In the passage about Angeles City after the Mt. Pinatubo eruptions, why did Pamintuan and Cauguiran turn to the entertainment industry? Answer in one to three sentences.

** Start of EXTRACT TO READ **

WITH THE Abacan River back to its placid state,
Angeles City stirred to life anew. Edgardo Pamintuan, with an overwhelming
mandate as elected mayor, electrified his constituents with the clarion
call Agyu Tamu (We Can!)
to inspire confidence that the city could rise, phoenix-like, from the volcanic
ashes.
Pamintuan was inspired by a few intrepid city
entrepreneurs who refused “to heed the voice of reason” and stayed put in the
city to rehabilitate their factories and revive their productivity, foremost of
whom was Ruperto Cruz who resumed his manufacture and export of high-end
furniture within 45 days after the eruption.
To jumpstart the local economy, Pamintuan and his
confidant, the activist Alexander Cauguiran, hit the buttons that sparked the
city’s vibrancy – the entertainment industry.
Thus was birthed Tigtigan, Terakan Keng Dalan, street dancing and music in the Mardi
Gras mold.
The whole stretch of MacArthur Highway in Barangay
Balibago was closed to traffic.
The strip shone bright again in a kaleidoscope of
lights. Bands on a makeshift stage on the highway itself played all types of
music, from country to rock, rhythm and blues to OPM. Restaurants set their
tables on the sidewalks.
Food was aplenty. Beer flowed like – in the spirit of
the times – lahar. Thousands rocked and rolled in a celebration of renewal, of
rebirth.
The shroud of grief over the Pinatubo tragedy had been
lifted – in Angeles City.
THAT WAS the capping piece
sub-titled Happy days of the chapter Lahar! in our book Pinatubo: Triumph of the Kapampangan Spirit (2008).
Tigtigan, Terakan Keng
Dalan marked a defining moment in the deathly struggle and ultimate
victory of the Angeleno over the devastations of the Mt. Pinatubo eruptions.

** End of EXTRACT TO READ **
** Start of STORED ROWS **

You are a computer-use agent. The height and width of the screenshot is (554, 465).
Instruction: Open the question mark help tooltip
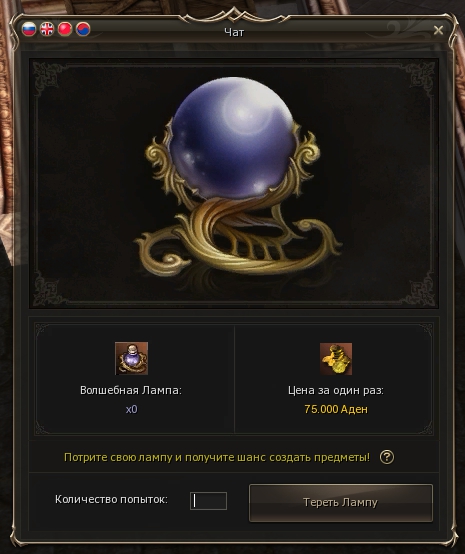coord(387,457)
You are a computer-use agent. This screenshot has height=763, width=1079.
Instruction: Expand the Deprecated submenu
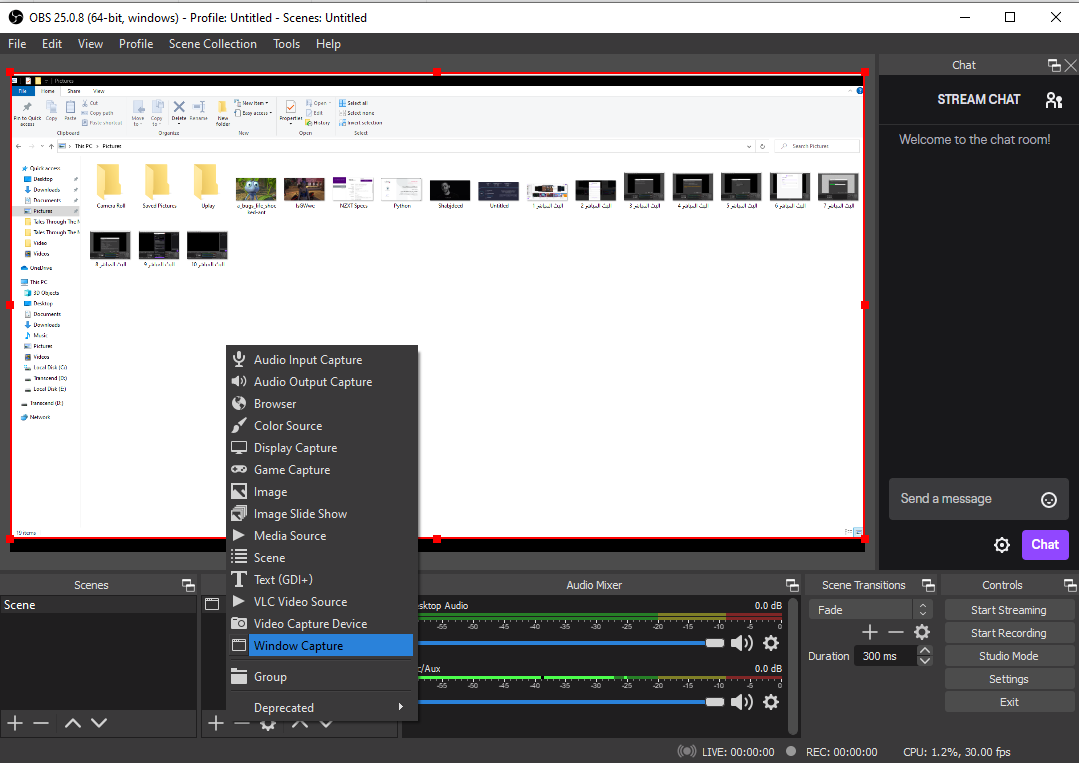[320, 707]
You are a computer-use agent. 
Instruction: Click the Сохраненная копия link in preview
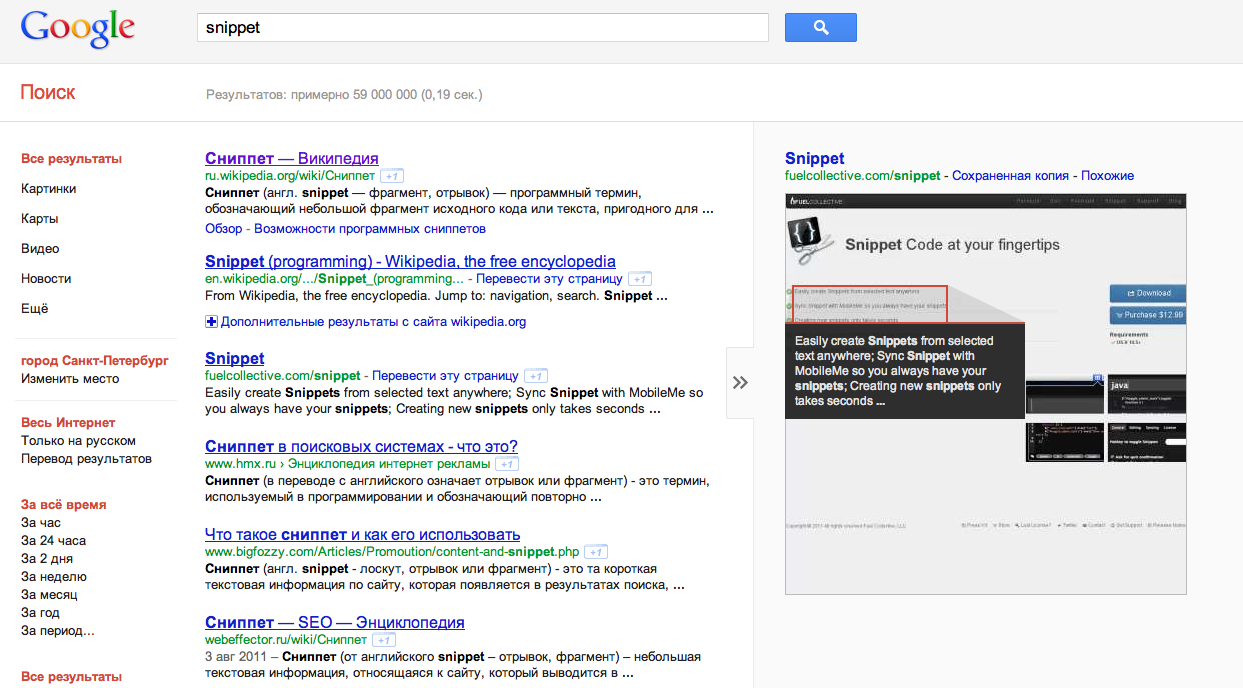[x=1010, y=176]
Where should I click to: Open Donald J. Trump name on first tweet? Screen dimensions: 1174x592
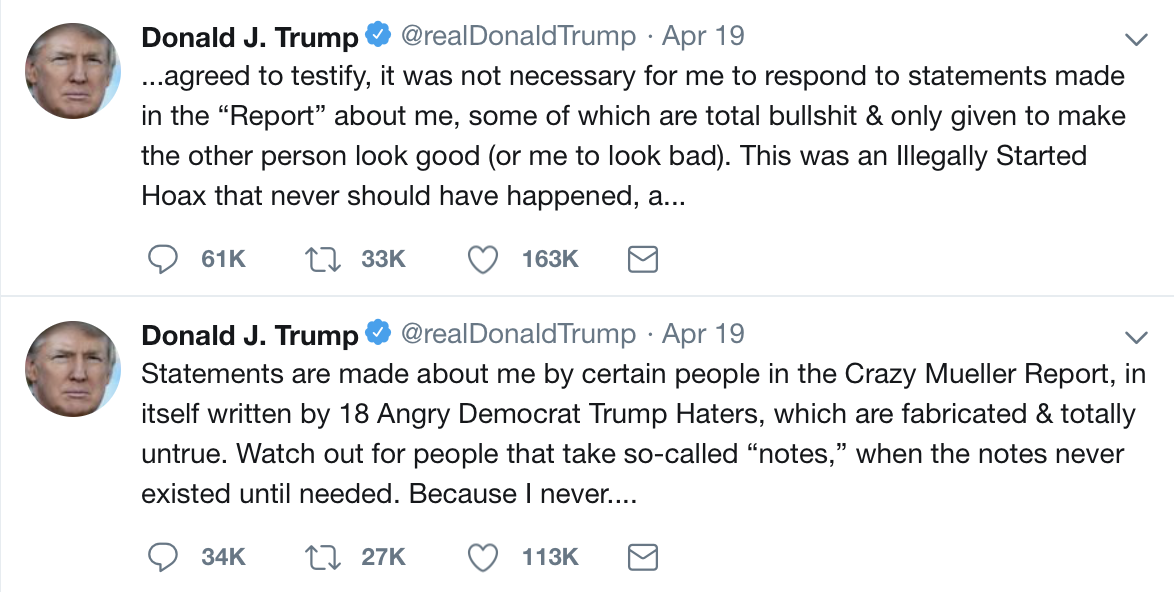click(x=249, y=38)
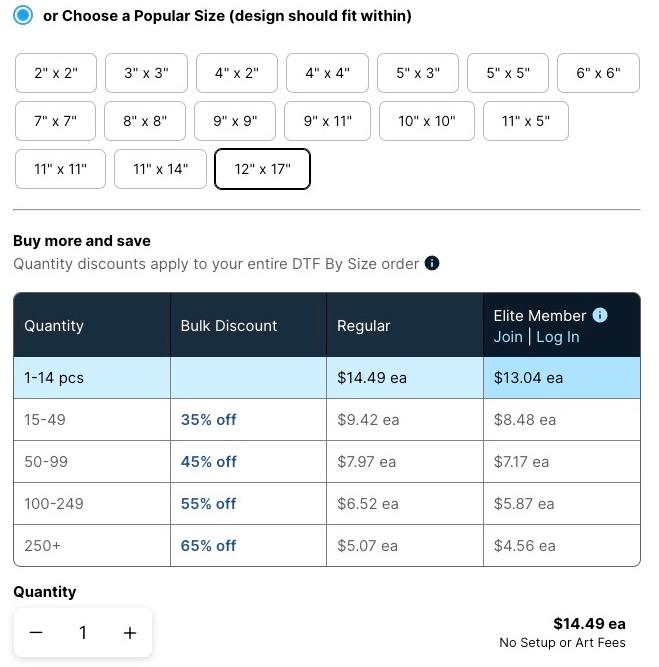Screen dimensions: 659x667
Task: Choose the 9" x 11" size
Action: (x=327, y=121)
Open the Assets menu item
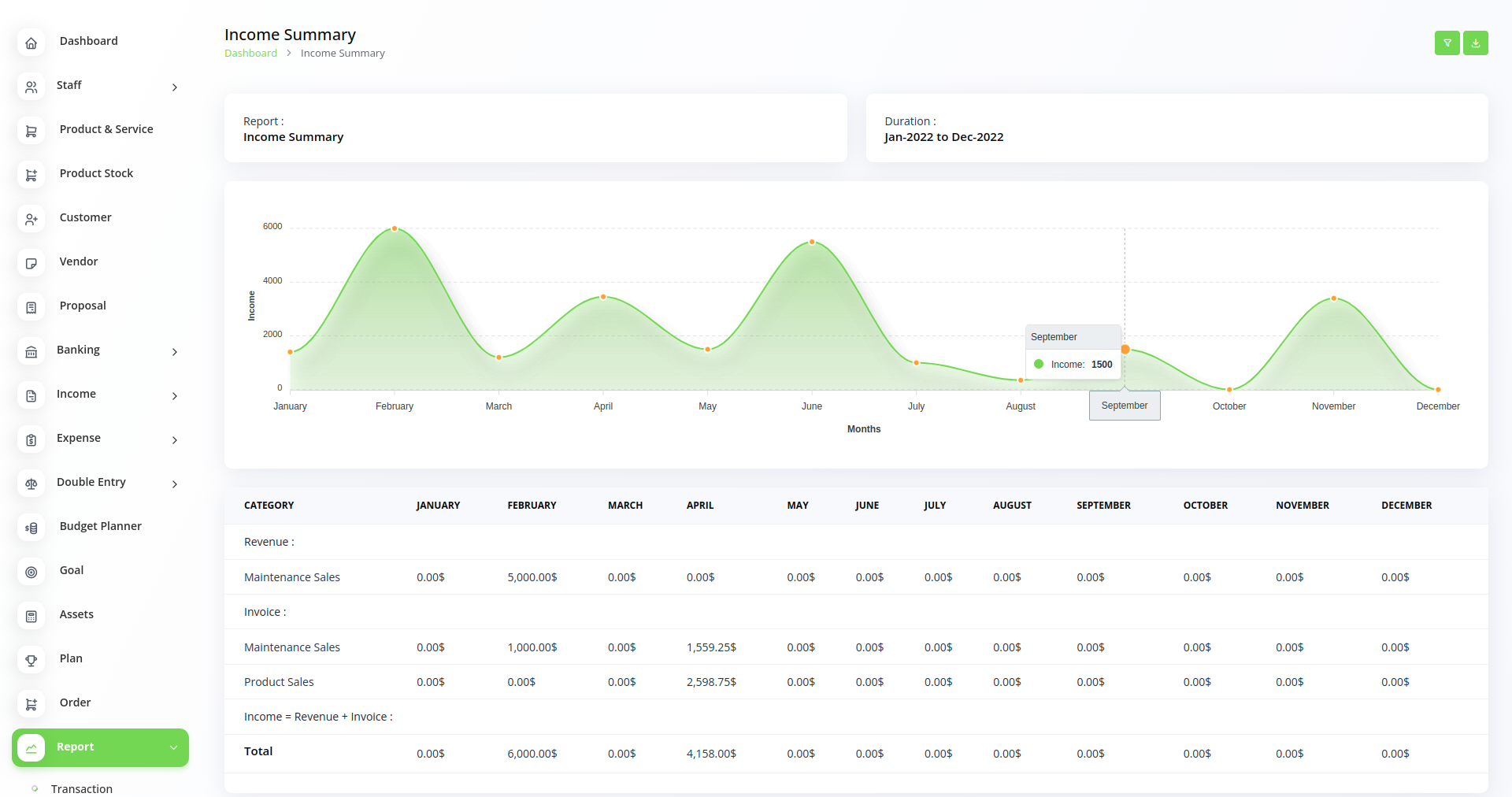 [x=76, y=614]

** End of STORED ROWS **

**SOLUTION TO THIS PROBLEM**
They turned to it to jumpstart the local economy, since the entertainment industry was what sparked the city's vibrancy. Their effort gave rise to Tigtigan, Terakan Keng Dalan, street dancing and music in the Mardi Gras mold.